Le fait pour l'employeur de ne pas permettre à une salariée de reprendre ses fonctions lors d'un retour de congé maternité assorti du retrait de responsabilités et d'une mise à pied de huit jours a été jugée comme injustifiée, et de nature à laisser présumer l'existence d'un harcèlement moral.
Arrêt de la Chambre Sociale de la Cour de Cassation statuant le 7 juillet 2009 n°de pourvoi : 08-40034.
Il en va de même pour l'employeur qui avait envoyé de nombreuses lettres de mise en demeure évoquant de manière explicite une rupture du contrat de travail et reprochant aux salariés ses absences.
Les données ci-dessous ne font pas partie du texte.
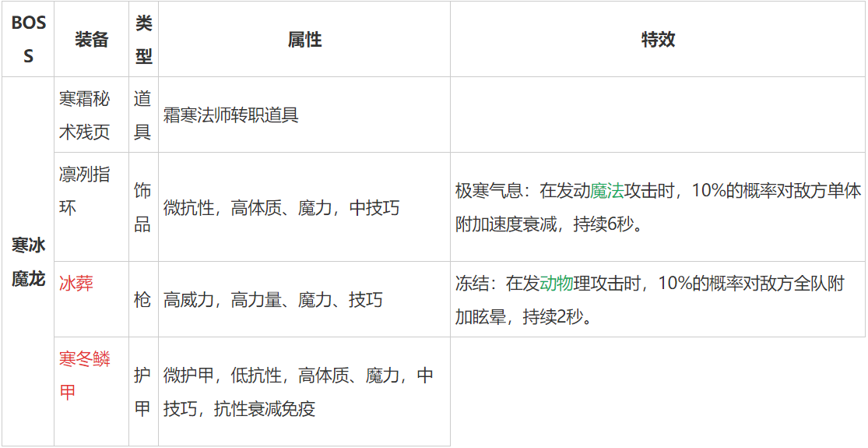Click the 极寒气息 effect description
Image resolution: width=868 pixels, height=448 pixels.
658,208
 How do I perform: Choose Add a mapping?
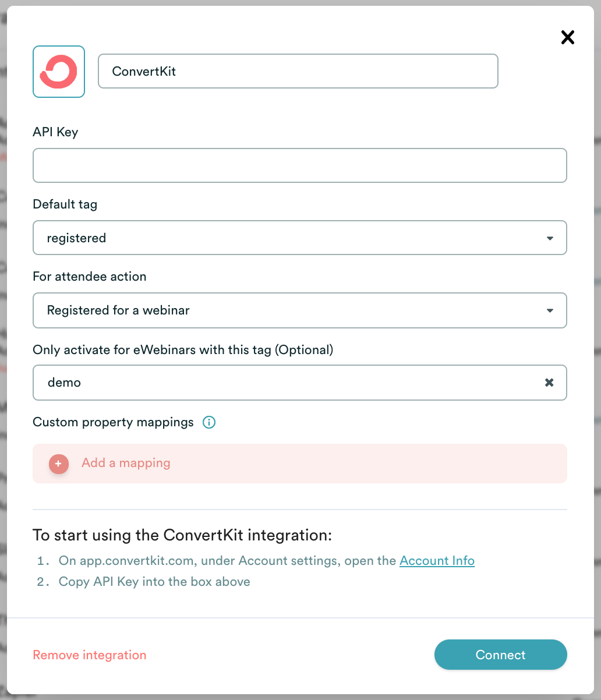click(126, 463)
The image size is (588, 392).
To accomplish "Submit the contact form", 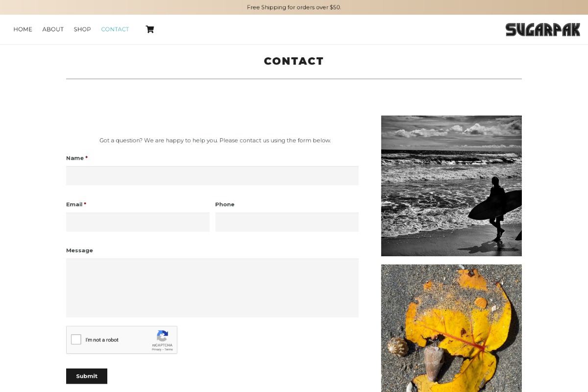I will tap(87, 376).
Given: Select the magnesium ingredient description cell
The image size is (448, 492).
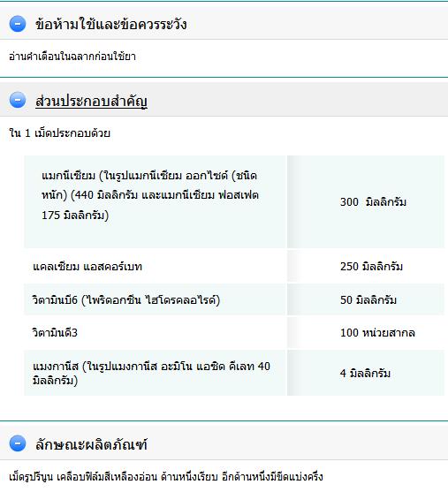Looking at the screenshot, I should [x=156, y=201].
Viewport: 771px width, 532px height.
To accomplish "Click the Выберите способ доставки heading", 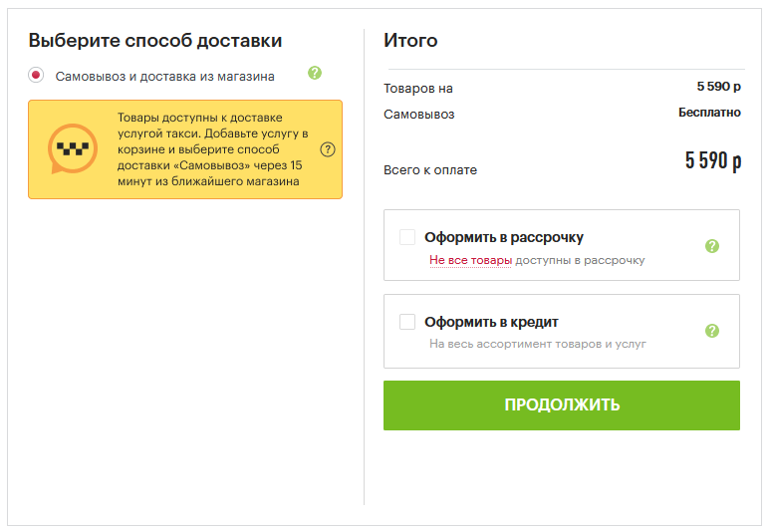I will [155, 41].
La Cour de Cassation a de la même manière considéré que ces faits caractérisaient l'existence d'un harcèlement moral.
L'agressivité de l'employeur envers son salarié
Arrêt de la Chambre Sociale de la Cour de Cassation statuant le 24 juin 2009 n°de pourvoi : 07-45208.
A l'occasion de cet arrêt, la Chambre Sociale a confirmé la Cour d'appel de Versailles qui avaient reçu une demande en dommages-intérêts pour licenciement sans cause réelle et sérieuse motif prit que l'employeur avait manifesté à l'égard d'un salarié "un comportement empreint d'agressivité traduisant sa volonté de restreindre ses fonctions au sein de l'entreprise". De tels faits étant bien évidemment constitutifs de harcèlement moral.
La baisse des fonctions et baisse de salaire
Arrêt de la Chambre Sociale de la Cour de Cassation statuant le 24 septembre 2008 n°de pourvoi : 06-45579.
En l'espèce, la salariée invoquait le retrait arbitraire de son statut de cadre, la stagnation de sa rémunération, la suppression de primes et d'éléments de salaire, la détérioration progressive de ses conditions de travail. Cela a légitimé la condamnation de l'employeur à des dommages-intérêts au titre du harcèlement moral sur la salariée victime.
Arrêt de la Chambre Sociale de la Cour de Cassation statuant le 24 juin 2009 n°de pourvoi : 07-41925.
Le comportement d'un employeur qui de façon répétée limite les missions de sa salariée, ce qui entraine une baisse de sa rémunération, a caractérisé des agissements de harcèlement moral.
La privation de la possibilité de faire des heures supplémentaires
Arrêt de la Chambre Sociale de la Cour de Cassation statuant le 3 juin 2009 n°de pourvoi : 07-43923.
Les juges prennent en compte la privation de la possibilité d'effectuer des heures complémentaires pour rechercher si de tels éléments sont de nature à faire présumer un harcèlement moral.
La suppression de poste
Arrêt de la Chambre Sociale de la Cour de Cassation statuant le 5 mai 2009 n°de pourvoi : 07-45397.
Le "replacement du salarié à son ancien poste de travail" et la suppression de l'ensemble des responsabilités qui étaient antérieurement les siennes constituent des éléments de preuve à prendre en considération pour justifier la qualification de harcèlement moral.